The band had decided after the victory to play mas in Port-of-Spain that year, and needed a place to store their pans and from where their mas would originate. Renegades obliged. This is Renegades of 1965, who had the Lawbreakers Gang with men like Papito Bostock, Dr Rat and Little Axe as prime supporters. And they took Guinness Cavaliers in and the band was able to play its music on the roads of Port-of-Spain throughout that Carnival.
The next year, 1966, with Kitchener's My Brother, Guinness Cavaliers came second, and I would be tempted to say the judges cheated, except that the winners in that year was Despers playing Sparrow's Melda. Let's leave that alone.In 1967, Guinness came again, playing Kitchener's Sixty-Seven and winning the finals. In 1969 they came back yet again with Mas in Brooklyn coming second but winning the people's choice. These two winning songs can be heard on You-tube.
In the years after 1965, one could hear the Panorama version of Melody Mas by Cavaliers played on the radio. Then that playing stopped. And I have not heard that tune again for 40 years, nor seen the music on sale anywhere. I think this to be a great tragedy. This performance by Guinness Cavaliers on final night in 1965 was inspired, and we should have to account to the generations if we cannot produce for their pleasure one of the very highest expressions of creativity we have seen on a Panorama stage.
We have to find this music and make sure that it is properly archived, along with other great Panorama and music festival performances. People would have their own opinions about what have been the great final night performances or the greatest Panorama tunes of all time.For me, among the great performances besides Melody Mas, were Pan in Harmony by Despers; Rebecca by Despers; Woman on the Bass by Catelli All Stars; Niggerman by Silver Stars; Gold by Third World; Pan Rising by Phase II, and Natasha by Starlift.

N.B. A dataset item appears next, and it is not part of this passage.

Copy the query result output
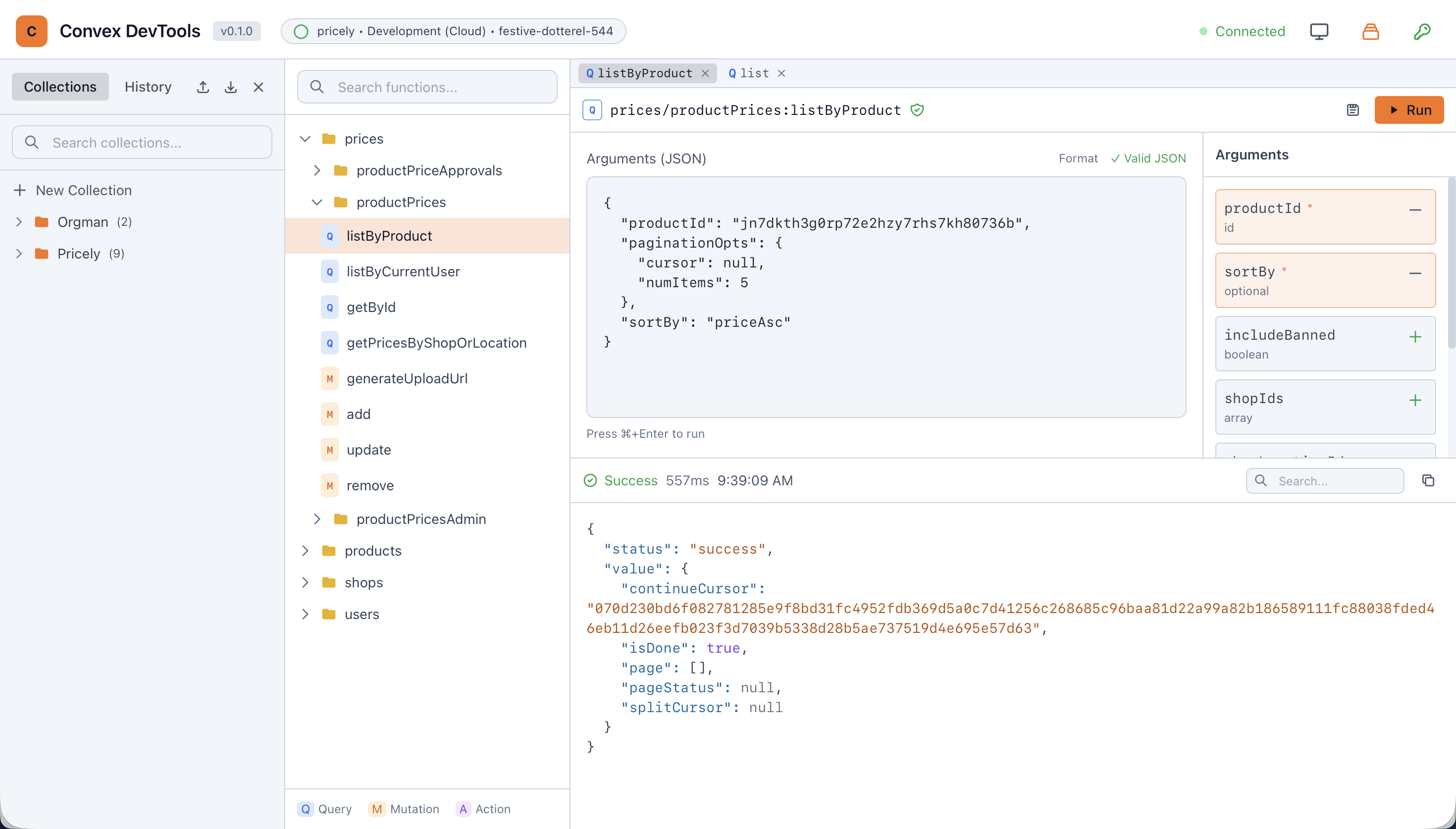 [1429, 480]
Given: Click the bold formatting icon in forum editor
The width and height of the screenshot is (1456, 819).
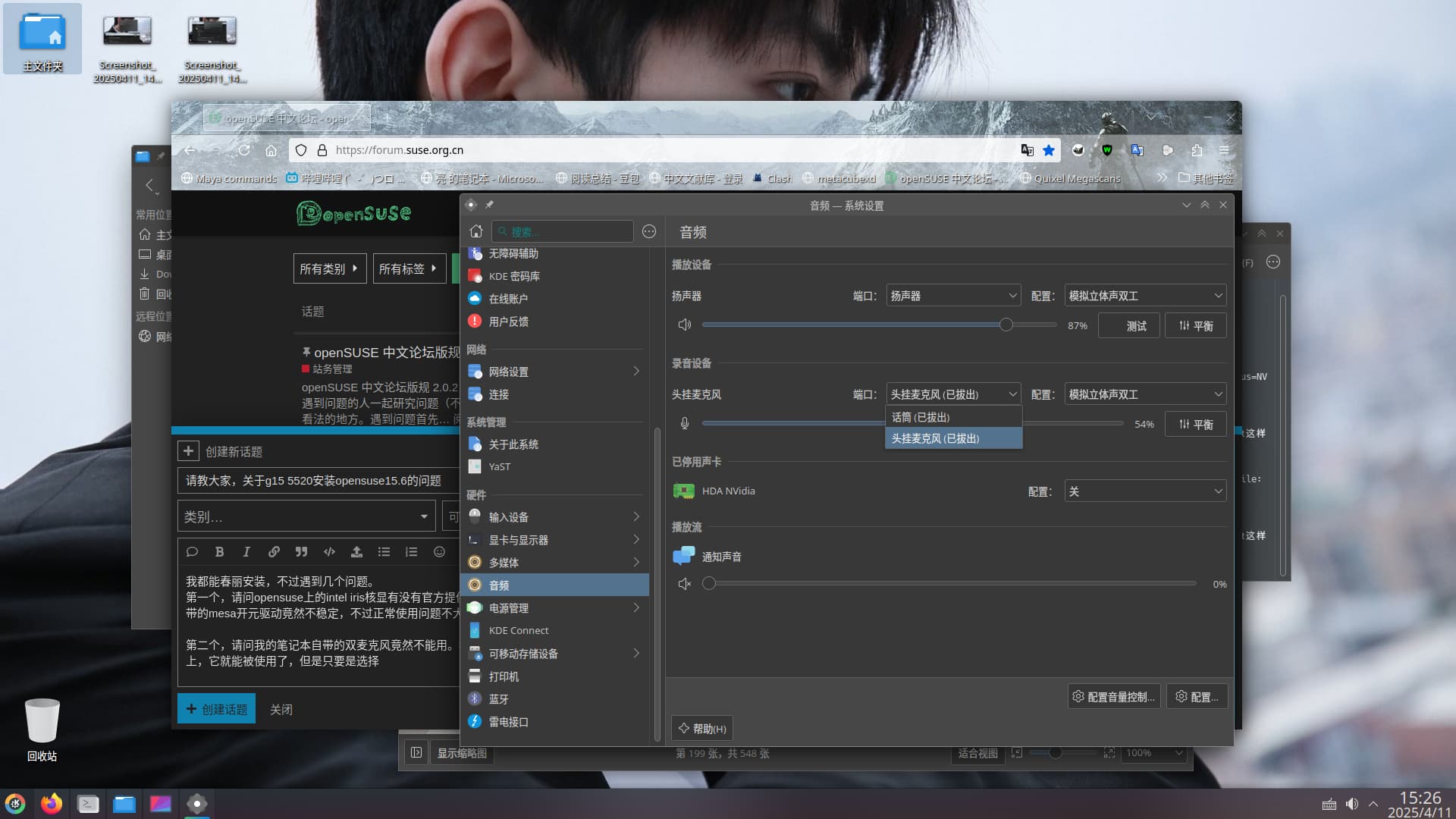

Lennox "Bobby" Mohammed, in a purple period of the 1960s, drew upon his boundless creativity to give to south Trinidad and to this country one of the glorious periods in pan when, on final night, you had to wait till you heard Guinness play before you could say who won the Panorama.In 1965 this great man gave to the country in Melody Mas the greatest Panorama performance ever, on a night of heavyweights, when he dethroned the great Panam North Stars with his previously unknown band. This man was iconic. Someone told me that he was at the funeral of Bertie Marshall and that he had gone up to eulogise him. I was happy to hear that. Bobby belonged in that company. He is one of the great panmen. He could do wonders with the minor chord.
In San Fernando, except for the excitement and great anticipation with which people greeted Southern Marines of Marabella (being shamelessly partisan here), there probably was no greater anticipation in the 1960s than that which attended the arrival of Guinness Cavaliers at library corner on Carnival day.Long before you saw the band you heard their vaunted basses, as I did one J'Ouvert Morning, when, with the band still on Lord Street and me at Library corner, I could hear the dramatic bass line of Is Paris Burning, the theme song of the movie by that name.